- **Brief**
Below are records; give the number of their lines that contain "toolbar", and only that number.

- **Dataset excerpts**
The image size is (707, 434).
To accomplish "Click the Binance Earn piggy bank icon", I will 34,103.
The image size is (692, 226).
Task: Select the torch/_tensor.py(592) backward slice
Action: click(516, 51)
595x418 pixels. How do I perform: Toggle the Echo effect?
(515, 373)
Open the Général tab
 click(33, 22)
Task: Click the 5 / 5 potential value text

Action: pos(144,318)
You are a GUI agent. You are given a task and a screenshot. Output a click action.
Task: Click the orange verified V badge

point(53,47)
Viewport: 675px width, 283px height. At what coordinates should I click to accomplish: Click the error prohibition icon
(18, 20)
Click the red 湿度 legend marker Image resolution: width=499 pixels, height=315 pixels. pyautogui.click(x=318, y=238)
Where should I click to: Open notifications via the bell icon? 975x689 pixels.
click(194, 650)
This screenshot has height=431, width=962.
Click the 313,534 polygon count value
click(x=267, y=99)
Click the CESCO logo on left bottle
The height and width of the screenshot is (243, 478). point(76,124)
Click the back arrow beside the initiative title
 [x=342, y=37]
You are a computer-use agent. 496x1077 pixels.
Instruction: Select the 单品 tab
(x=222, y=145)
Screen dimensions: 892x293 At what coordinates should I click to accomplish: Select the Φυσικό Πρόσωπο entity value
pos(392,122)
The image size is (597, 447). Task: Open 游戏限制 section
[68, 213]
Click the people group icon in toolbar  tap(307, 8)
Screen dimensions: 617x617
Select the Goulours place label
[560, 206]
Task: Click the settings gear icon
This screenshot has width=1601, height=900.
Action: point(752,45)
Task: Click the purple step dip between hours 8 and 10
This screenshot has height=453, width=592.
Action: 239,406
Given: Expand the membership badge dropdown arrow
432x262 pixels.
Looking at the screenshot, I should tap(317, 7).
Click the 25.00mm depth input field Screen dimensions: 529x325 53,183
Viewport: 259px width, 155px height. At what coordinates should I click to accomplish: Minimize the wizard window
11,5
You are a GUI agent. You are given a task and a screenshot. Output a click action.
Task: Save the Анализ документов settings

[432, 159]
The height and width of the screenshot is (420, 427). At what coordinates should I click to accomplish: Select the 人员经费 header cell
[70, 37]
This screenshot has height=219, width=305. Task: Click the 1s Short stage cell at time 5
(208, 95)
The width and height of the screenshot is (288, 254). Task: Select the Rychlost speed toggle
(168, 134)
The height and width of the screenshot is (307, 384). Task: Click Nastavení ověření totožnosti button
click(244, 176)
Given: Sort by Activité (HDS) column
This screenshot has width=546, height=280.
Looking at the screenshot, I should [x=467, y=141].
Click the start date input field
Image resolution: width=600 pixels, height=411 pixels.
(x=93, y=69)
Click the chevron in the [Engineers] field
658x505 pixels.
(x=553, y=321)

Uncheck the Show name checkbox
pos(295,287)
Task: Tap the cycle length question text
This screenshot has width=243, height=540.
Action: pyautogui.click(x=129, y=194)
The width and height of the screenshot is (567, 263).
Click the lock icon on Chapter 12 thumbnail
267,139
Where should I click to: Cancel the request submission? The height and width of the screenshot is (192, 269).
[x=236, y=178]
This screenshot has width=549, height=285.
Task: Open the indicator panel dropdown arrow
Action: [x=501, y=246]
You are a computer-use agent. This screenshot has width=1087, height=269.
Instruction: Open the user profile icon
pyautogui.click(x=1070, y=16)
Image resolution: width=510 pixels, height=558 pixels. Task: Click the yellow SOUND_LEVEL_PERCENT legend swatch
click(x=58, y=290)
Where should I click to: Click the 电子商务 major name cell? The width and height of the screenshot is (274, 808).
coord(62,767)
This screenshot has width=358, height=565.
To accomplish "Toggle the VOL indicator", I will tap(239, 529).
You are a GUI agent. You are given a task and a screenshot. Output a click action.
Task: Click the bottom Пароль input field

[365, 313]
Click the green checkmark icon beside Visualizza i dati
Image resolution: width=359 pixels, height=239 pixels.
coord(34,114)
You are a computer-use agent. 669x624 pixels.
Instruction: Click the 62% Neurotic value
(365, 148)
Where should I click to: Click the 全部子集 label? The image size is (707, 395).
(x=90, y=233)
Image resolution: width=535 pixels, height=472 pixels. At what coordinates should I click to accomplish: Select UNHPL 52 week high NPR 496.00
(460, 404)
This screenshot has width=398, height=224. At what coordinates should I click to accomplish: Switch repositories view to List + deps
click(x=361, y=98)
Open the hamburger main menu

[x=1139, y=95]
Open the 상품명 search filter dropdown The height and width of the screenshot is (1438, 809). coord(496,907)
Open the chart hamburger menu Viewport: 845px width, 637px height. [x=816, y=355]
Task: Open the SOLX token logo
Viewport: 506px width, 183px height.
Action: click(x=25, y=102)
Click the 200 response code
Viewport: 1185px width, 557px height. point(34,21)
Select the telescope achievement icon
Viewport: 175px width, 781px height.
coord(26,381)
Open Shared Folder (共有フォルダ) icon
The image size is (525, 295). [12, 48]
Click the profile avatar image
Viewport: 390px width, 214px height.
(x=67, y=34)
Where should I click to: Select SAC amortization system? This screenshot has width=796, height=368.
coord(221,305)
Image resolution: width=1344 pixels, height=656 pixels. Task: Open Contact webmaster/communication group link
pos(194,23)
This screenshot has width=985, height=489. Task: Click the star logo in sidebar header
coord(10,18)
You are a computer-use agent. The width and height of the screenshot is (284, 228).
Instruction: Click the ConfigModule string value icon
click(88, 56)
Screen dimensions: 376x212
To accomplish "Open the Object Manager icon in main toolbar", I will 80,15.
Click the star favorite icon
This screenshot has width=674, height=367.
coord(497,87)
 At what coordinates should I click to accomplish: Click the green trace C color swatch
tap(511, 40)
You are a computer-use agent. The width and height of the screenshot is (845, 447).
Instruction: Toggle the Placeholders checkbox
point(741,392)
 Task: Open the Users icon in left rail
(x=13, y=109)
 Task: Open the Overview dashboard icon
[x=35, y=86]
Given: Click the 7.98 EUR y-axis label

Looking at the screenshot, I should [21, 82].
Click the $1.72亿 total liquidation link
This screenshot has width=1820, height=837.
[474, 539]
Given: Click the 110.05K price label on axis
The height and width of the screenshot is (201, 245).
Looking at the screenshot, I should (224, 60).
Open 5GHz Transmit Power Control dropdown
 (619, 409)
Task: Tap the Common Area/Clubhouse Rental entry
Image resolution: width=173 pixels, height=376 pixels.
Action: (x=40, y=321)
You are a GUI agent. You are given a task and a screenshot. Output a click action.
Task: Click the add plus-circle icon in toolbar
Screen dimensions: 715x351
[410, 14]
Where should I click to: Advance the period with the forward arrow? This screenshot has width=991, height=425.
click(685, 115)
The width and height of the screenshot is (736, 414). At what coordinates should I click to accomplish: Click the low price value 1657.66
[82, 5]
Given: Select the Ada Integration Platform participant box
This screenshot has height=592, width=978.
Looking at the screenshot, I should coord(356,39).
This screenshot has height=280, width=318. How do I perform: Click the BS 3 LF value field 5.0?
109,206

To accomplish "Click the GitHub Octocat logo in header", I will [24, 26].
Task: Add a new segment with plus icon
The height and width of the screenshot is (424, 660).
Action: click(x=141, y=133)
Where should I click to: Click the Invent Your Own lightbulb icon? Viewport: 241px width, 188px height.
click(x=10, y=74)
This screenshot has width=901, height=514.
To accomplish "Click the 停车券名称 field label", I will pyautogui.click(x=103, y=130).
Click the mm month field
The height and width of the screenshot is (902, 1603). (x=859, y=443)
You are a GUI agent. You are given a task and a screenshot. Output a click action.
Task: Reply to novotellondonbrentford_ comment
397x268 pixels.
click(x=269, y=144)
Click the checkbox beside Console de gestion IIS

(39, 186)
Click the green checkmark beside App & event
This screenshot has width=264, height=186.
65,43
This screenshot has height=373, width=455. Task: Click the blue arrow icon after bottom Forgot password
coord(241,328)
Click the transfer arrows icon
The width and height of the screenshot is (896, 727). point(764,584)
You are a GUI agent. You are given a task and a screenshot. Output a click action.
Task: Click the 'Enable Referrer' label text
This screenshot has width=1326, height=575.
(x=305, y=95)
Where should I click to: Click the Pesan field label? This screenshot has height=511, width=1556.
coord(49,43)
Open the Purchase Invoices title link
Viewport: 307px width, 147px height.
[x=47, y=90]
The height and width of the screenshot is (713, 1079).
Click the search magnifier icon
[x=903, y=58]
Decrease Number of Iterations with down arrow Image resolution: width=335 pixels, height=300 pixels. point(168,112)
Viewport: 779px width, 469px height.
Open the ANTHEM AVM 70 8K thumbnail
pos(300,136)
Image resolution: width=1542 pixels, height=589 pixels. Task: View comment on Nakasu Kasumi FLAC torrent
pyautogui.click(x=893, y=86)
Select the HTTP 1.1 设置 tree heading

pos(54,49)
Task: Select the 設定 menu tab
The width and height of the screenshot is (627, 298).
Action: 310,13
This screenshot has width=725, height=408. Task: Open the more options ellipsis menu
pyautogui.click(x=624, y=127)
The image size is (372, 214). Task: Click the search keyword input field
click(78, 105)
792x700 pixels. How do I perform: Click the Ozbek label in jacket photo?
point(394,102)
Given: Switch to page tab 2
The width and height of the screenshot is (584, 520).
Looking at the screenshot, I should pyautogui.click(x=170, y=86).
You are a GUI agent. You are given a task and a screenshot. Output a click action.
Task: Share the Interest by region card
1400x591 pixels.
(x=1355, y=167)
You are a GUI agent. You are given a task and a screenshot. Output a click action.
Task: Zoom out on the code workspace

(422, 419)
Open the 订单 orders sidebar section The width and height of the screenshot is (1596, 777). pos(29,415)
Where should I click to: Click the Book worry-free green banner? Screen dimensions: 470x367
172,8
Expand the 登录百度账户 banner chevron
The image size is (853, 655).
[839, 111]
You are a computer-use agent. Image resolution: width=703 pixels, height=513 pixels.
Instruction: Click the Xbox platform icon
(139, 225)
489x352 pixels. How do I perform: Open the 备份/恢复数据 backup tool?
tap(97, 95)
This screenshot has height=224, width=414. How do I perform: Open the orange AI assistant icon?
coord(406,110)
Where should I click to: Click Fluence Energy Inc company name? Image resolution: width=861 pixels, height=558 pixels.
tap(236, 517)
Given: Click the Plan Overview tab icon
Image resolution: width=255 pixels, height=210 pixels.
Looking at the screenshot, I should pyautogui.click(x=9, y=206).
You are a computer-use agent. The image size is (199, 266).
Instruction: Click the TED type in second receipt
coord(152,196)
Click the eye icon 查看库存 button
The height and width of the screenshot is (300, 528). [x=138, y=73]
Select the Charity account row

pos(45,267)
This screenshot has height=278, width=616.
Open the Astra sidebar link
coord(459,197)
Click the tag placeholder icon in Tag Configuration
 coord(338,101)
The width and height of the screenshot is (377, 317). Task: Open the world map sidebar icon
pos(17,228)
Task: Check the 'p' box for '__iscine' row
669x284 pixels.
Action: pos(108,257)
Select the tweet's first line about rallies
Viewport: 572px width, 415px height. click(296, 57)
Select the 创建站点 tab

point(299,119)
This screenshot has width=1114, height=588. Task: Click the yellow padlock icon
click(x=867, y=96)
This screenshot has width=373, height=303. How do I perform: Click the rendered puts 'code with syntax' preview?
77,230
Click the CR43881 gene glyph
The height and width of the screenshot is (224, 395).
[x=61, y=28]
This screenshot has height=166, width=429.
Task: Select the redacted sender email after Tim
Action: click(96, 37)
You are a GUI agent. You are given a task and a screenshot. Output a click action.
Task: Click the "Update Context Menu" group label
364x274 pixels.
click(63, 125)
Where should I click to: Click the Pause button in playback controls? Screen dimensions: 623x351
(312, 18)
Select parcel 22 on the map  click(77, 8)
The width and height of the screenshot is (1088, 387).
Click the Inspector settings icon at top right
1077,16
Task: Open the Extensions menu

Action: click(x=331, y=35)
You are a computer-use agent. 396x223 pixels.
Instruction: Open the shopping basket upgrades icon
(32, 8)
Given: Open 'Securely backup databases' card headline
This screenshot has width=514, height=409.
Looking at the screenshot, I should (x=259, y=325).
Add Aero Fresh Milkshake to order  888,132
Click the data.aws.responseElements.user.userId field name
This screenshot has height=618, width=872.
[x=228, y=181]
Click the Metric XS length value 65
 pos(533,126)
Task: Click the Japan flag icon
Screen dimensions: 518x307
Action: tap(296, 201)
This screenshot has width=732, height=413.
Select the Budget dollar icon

- **Result of this task**
3